Without the heavy processing load of past models, this new image generation model creates images in seconds running on consumer GPUs.
Stability AI has released stable diffusion for both researchers and the public. This text-to-image generation model can run on consumer GPUs and creates images at 512×512 pixels in seconds.
The model greatly speeds up image generation without the heavy processing load of past models. It is housed under a Creative ML OpenRAIL-M license that allows for commercial and non-commercial usage. The software package also includes a safety classifier so that users can remove unnecessary or undesirable outputs.
Both researchers and commercial users are encouraged to provide feedback on the image model and to note discrepancies between inputs and the final images. The organization notes that the models were trained on image-text pairs from a broad internet scrape and may still result in some biases. With feedback, they’re confident they can improve the model to reduce and even eliminate such biases.
The team plans for future datasets to expand generation options
The release will also lay the foundation for future datasets and projects expected to come out at a later date. The output will also provide the basis for an open synthetic dataset for research. The team will continue to share updates as they refine the new models and are still accepting benchmark collaborators to work through any further kinks and to refine output.

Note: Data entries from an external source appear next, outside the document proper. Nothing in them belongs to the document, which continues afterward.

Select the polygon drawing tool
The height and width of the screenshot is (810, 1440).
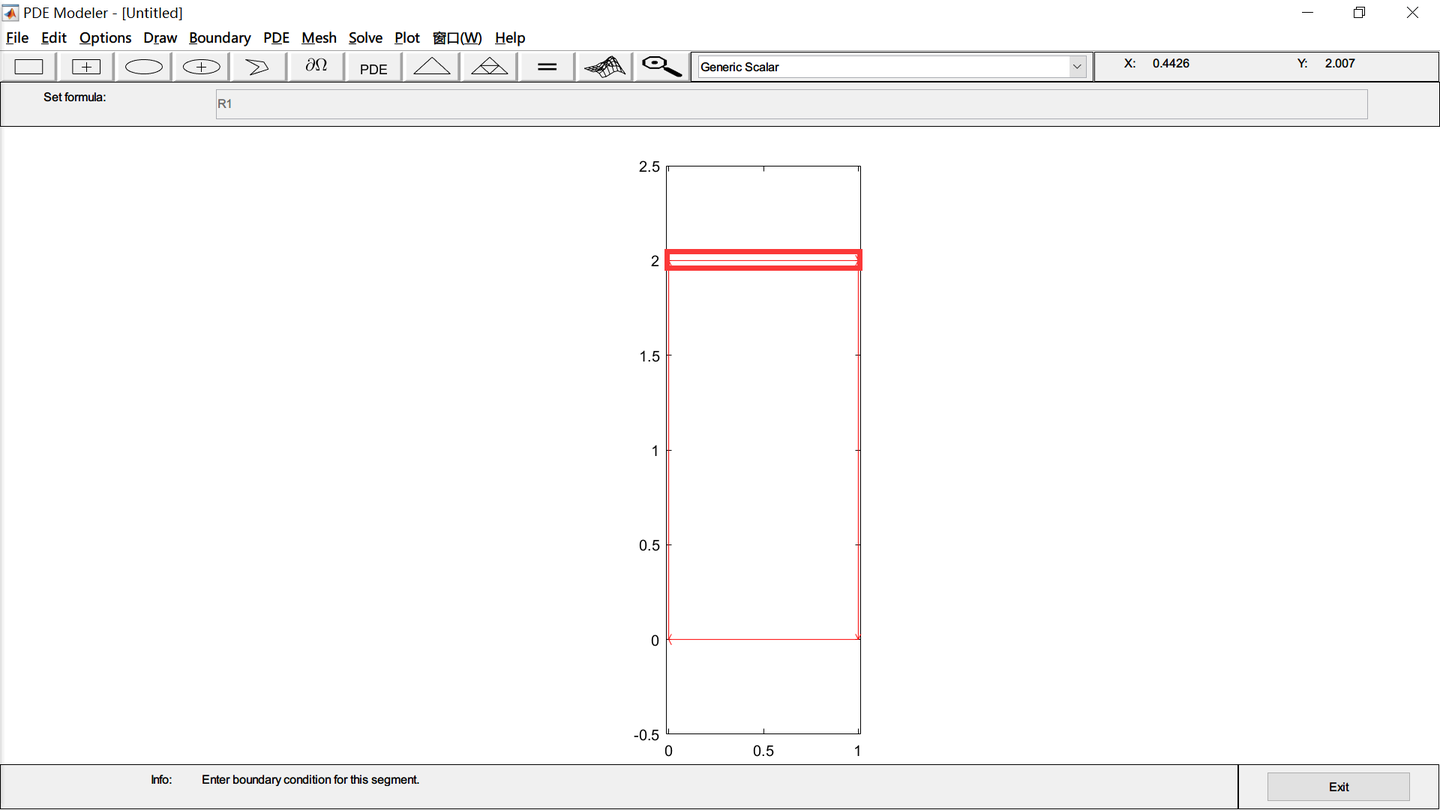257,65
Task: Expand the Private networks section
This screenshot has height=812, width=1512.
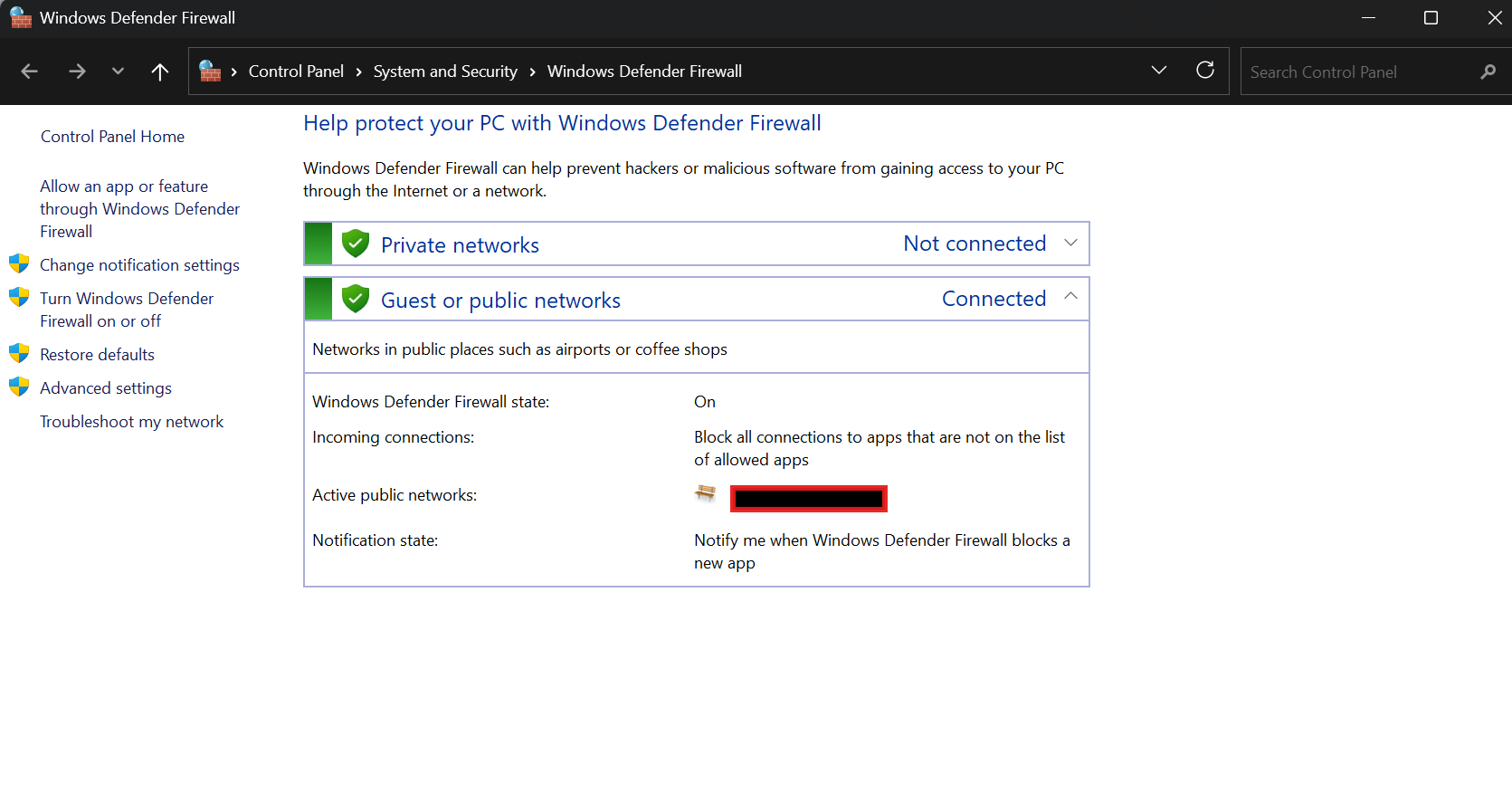Action: click(x=1070, y=244)
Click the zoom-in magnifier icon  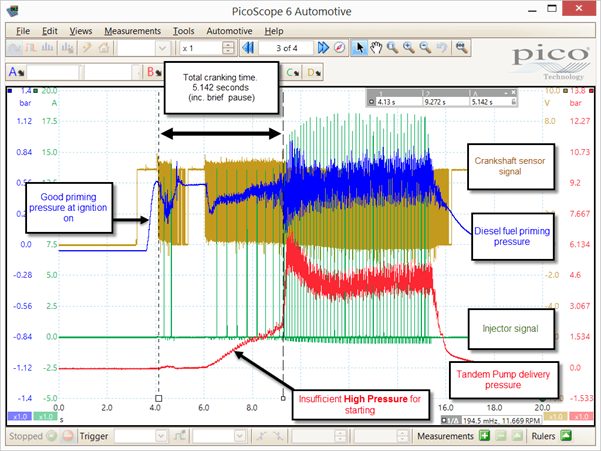(409, 48)
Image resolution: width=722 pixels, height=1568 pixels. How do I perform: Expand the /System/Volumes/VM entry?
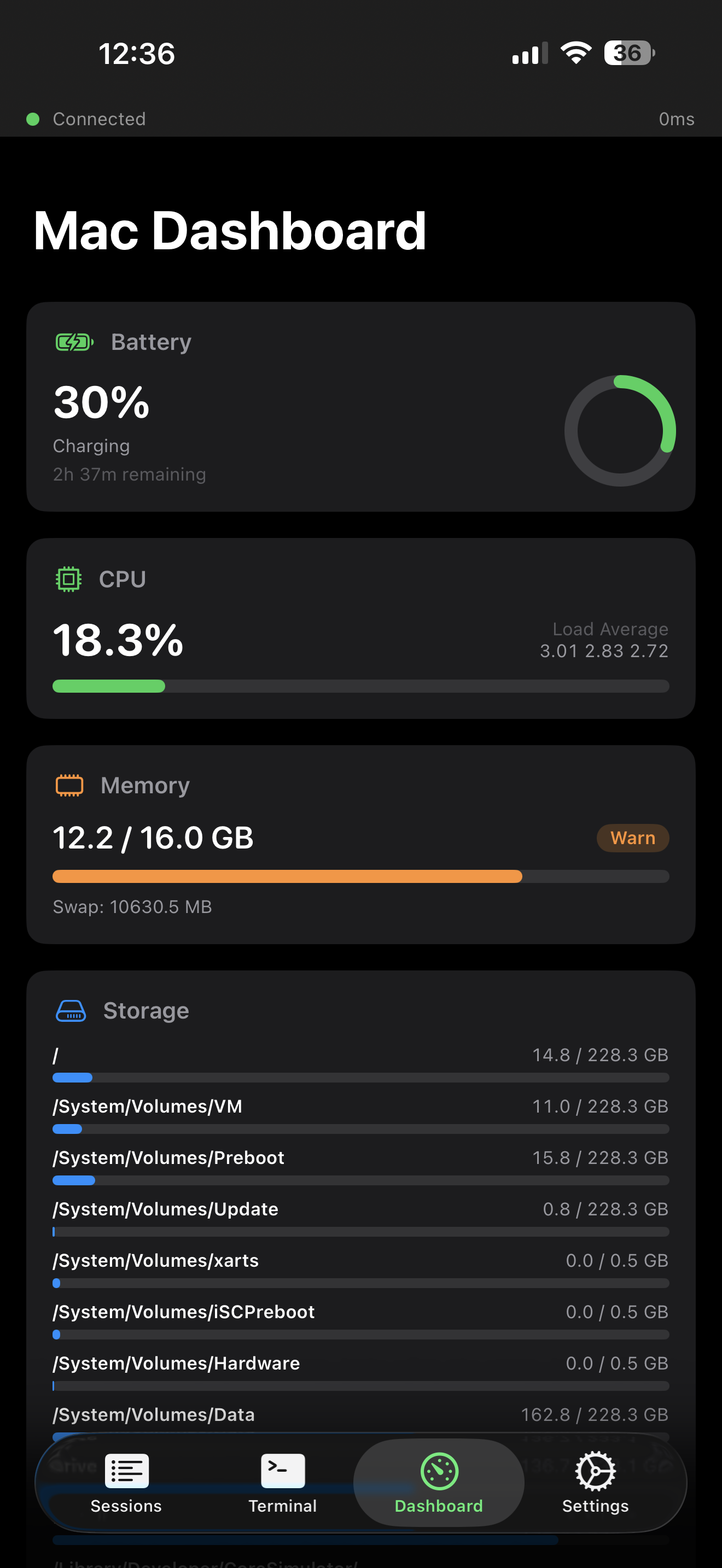360,1107
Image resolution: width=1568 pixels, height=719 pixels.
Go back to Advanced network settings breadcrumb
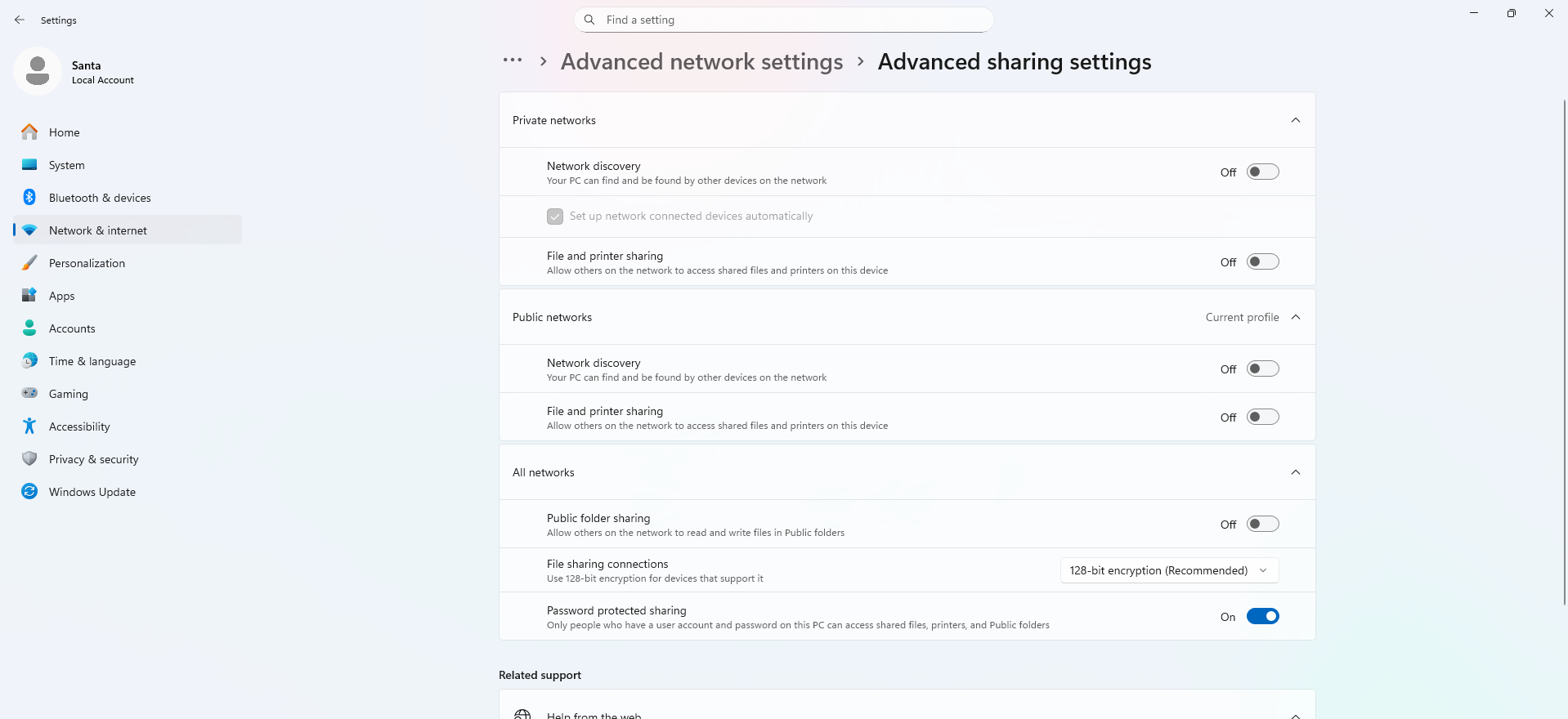click(701, 62)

The ultimate goal is to reduce the processing required to build models and enable more developers to leverage image generation for various projects. Patrick Esser from Runway and Robin Rombach from the Machine Vision & Learning research group at LMU Munich (formerly CompVis lab at Heidelberg University) led the way to the release, building on their prior work on Latent Diffusion Models at CVPR’22. In addition, communities at Eleuther AI, LAION, and Stability AI’s generative AI team offered full support.